WALMER CASTLE, FROM THE SEA.
From this windy cliff-top village of St. Margaret-at-Cliffe whose inhabitants appear to live by selling picture-postcards to the stranger and each other, an amazingly steep road zigzags down four hundred feet through the chalk and flint to the beach of St. Margaret’s Bay. I envy the explorer his first discovery of this exquisite little spot, that rare, nay, almost phenomenal thing along the crowded, over-exploited coast of Kent—a sequestered and little-known place! Well do I remember my own first discovery of it; the more delightful inasmuch it was unexpected. This is the purest joy of journeying without a guide-book: that you have no certain expectations, and commit yourself in a complete ignorance to absolute chance. Every explorer knows that it is sometimes the most joyous thing to wend your way uninformed beforehand, without map or description. On the other hand, to fare in this fashion may bring you the most harrowing adventures. Try it both ways, and see what fortune sends you!
ST. MARGARET’S BAY.
Every man should be his own discoverer. It matters nothing to me that numerous others must either intentionally or by chance have come down here into St. Margaret’s Bay—seeing that there is an hotel on the beach: an hotel with a singular name, whose meaning, although I have stayed there myself, I by no means fathomed. It is called the “St. Margaret’s Bay and Hotel Lanzarote.”
There is not, I think, so much actually of a bay down here below the towering cliffs of the South Foreland, which rise to a height of 500 feet.

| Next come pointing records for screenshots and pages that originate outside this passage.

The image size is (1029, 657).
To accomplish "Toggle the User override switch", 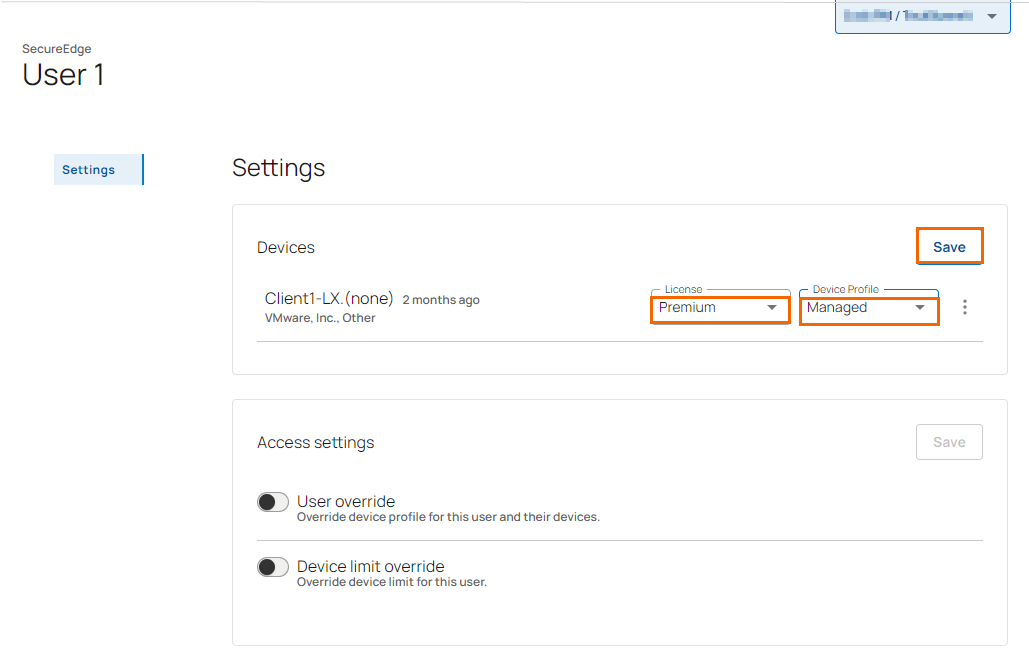I will 273,502.
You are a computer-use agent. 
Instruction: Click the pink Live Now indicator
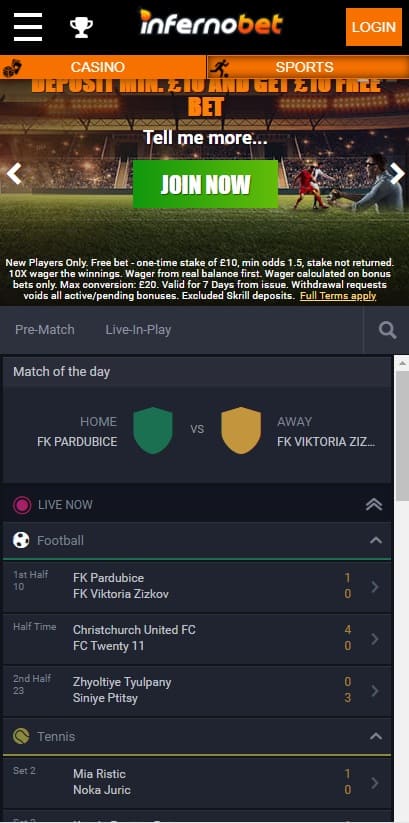[22, 505]
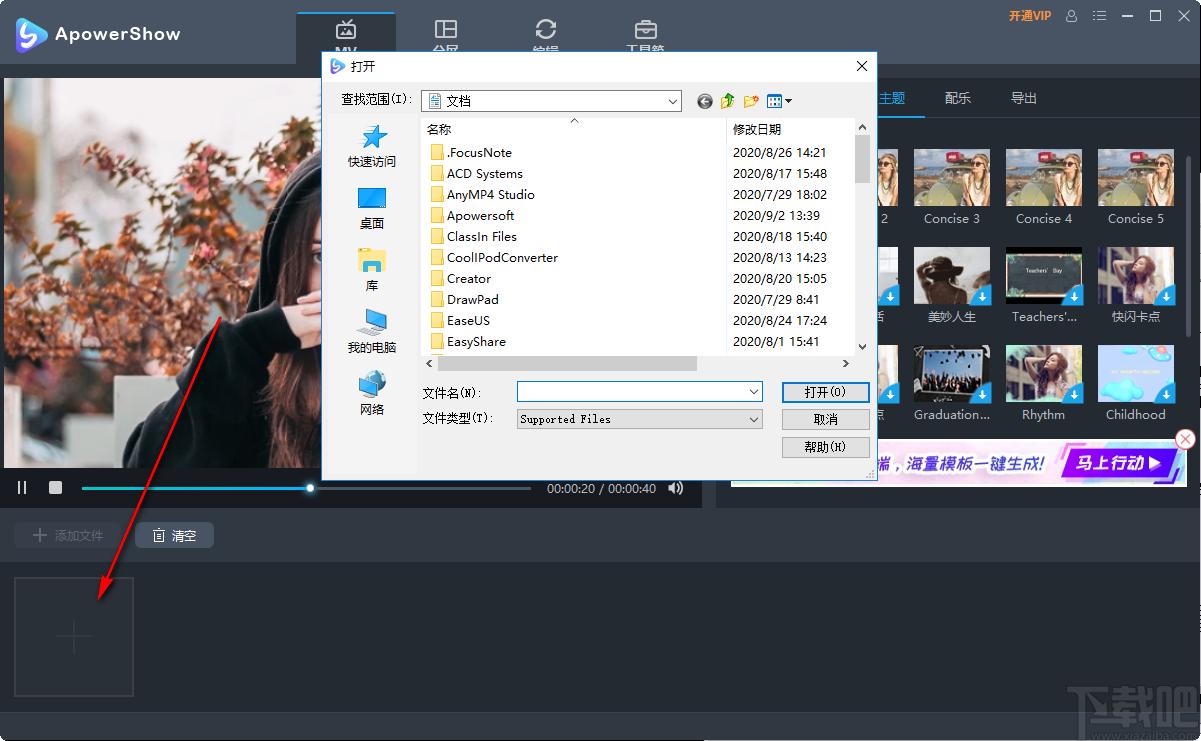The width and height of the screenshot is (1201, 741).
Task: Open the view menu dropdown arrow
Action: [x=788, y=101]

If you glance at the map, it will be noticed that the coastline at this spot exhibits the merest setback from the bold front between Deal and Dover; and a bay (this is a dim memory from school-days) should be something in the nature of a semicircle, large or small, should it not, with enfolding horns, capes, or headlands? To the ordinary observer, this so-called bay appears to be just about a half-mile length of narrow shingly foreshore along a stretch of coast where the cliffs for the most part descend precipitously to the sea at high water; and at either end of this unusual selvedge here it is either impossible to proceed further, or else the doing so is a more or less difficult and dangerous matter. Hence the seclusion of St. Margaret’s Bay; which, however, if plans and schemes of the last few years come to pass, will at no distant date be exchanged, in certain foreshore reclamation works, for a three-miles undercliff drive from Dover. Woe the day!

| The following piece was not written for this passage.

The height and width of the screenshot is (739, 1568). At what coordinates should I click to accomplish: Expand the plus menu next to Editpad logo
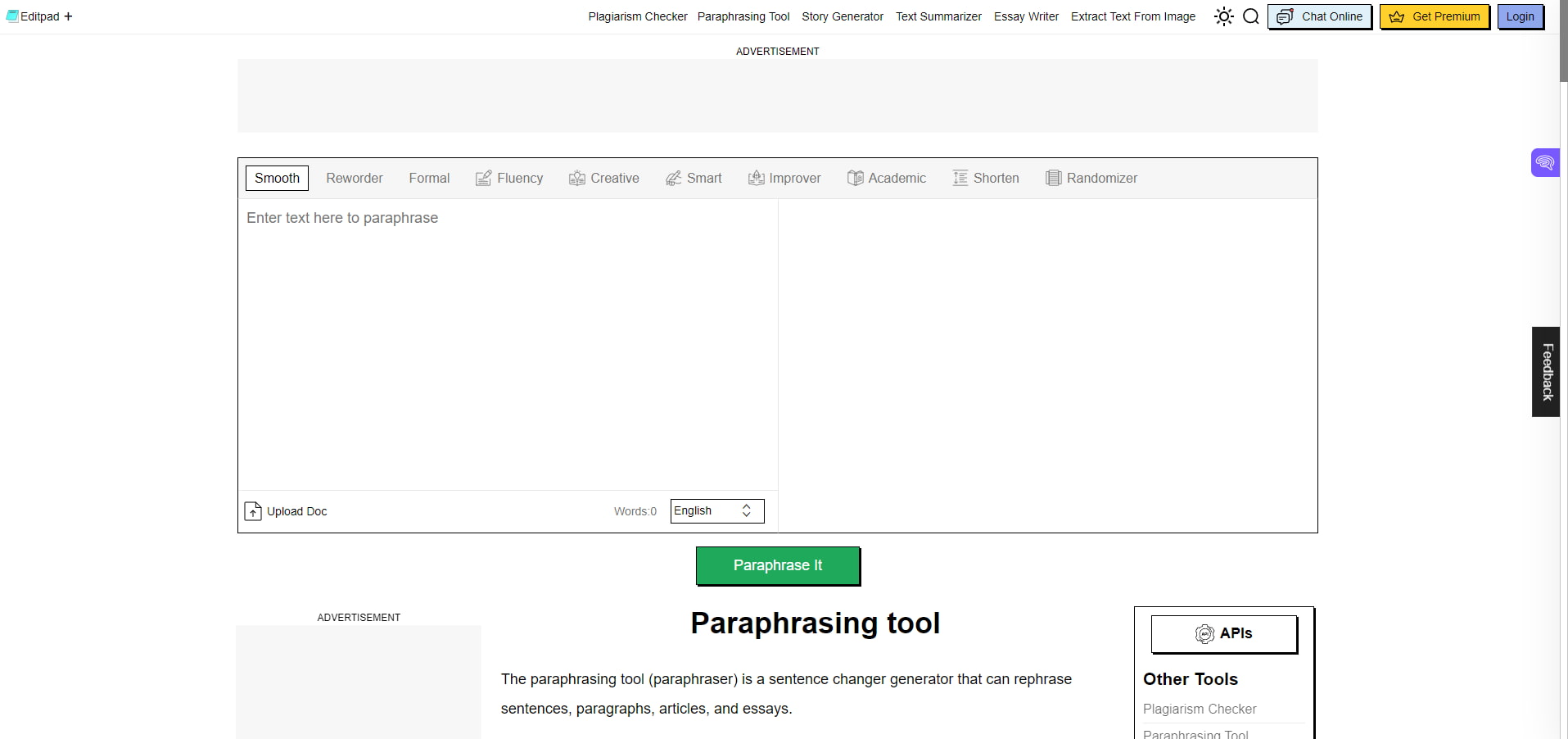[x=69, y=16]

I do not mean to hint, even remotely, that because St. Margaret’s Bay does not figure forth the typical bay of a geographical primer, it is any the worse for it. Not at all; perhaps, I am willing to allow, it is even the better. At any rate, it is entirely delightful as it is. And what, in detail, is it? Let it first be premised that no one has ever yet succeeded in conveying the subtle charm of the place. It is easy enough to describe the surroundings; the South Foreland above, the little beach below, with its modest selvedge of grass; the cosy, home-like hotel, the little “Green Man” inn, and the scattered twenty or so little houses; but the spirit of the place is elusive and refuses to be captured and written down and printed.
St. Margaret’s Bay claims much: “the air of Margate and the sun of Torquay, the position of Ramsgate and the quiet of Ventnor,” and I think all these varied charms may well be conceded. Certainly it is quiet, and surely it is warm, sheltered, and sunny.
Wild-flowers grow in abundance down here, amid what may at first sight seem the sterile chalk: St. John’s Wort, feather-grass, convolvulus, scarlet poppies, hare-bells, the lovely borage, an exquisite blue, the speedwell, a lighter blue, hawkweed, and many others.
The place is recommended as “a quiet retreat for tired brain-workers,” and certainly there is nothing here to disturb or startle. Those who want to be amused—that great desideratum of the brainless and the uncultivated—will not come to St. Margaret’s Bay, or, if by any chance they do so, they speedily climb out of it again; that is to say, as speedily as the extravagantly steep road permits; but to those who have resources within themselves this untroubled strand has an enduring charm. I do not think a motor-car has ever been down here, which is so much to the good; plenty of them fuss and stink along the road above.